▶ _What you are asked to do_: In the essay on couples' therapy, what did the therapist in Maine tell the couple at their first meeting?

Monday, November 16, 2015

The Benefits of Couples' Therapy - Even if You Get Divorced

We first sought out a couples' therapist when our daughter, now 18, was an infant. We were unhappy, our marriage lacked intimacy and we were worried about our prospects. Of course, many parents of newborns are unhappy -- they're sleep-deprived, their futures are filled with inherent uncertainty and they have little time to think about anything other than diapers, feedings and more diapers.

But we knew something deeper was amiss. We were both graduate students at the time, so we went to counseling services at our university. Our first therapist was a nice guy, and he was clearly determined to keep us together. That is not so unusual or necessarily a bad thing. We didn't present with the kinds of problems indicating a need to separate right away. There was no physical or verbal abuse, for example. We didn't hate one another, and we were not yet ready to admit that we were not in love. But when we talked about what was bothering us, our therapist had the habit of reframing our problems as less serious than we perceived them. In so doing, he committed perhaps the cardinal sin for a therapist -- trying to talk us out of our feelings. For example, when we talked about not having any sexual attraction for one another, our therapist said, "lots of people become less interested in sex as they get older." We were in our early 30s and had been married for fewer than two years. We had not lost interest in sex. But we spent more time trying to explain ourselves and then questioning his agenda than we did dealing with the real problem, which was that weren't interested in each other.
Our therapist thought we had merely lost something that had once enlivened our relationship. He gave us "exercises" designed to help us connect physically and communicate better about our wants and needs. Of course, many couples who once had a vibrant sex life become less attracted to one another over time. Or, they put physical intimacy on the back burner because of the exhausting details of everyday life, work, and parenthood. But by the time we went to therapy, we knew we didn't click in that way and perhaps never really had.

As we finished our graduate work and prepared to move, we took a break from therapy. In our new home in Maine, our daughter then two, we were more focused on settling in to new jobs and a new community. However, as the adrenaline of starting anew wore off, we were forced again to face the deficits in our relationship.


Our new therapist came highly recommended. She was an exceptional person -- a versatile professional with a direct, unsentimental New England manner. She put us on notice in our first meeting, letting us know that it made no difference to her whether we stayed together.

▶ _Material supplied_:
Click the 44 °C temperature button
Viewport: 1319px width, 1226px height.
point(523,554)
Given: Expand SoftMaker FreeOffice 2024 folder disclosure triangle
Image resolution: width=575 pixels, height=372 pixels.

▶ _Written response_: She told them it made no difference to her whether they stayed together.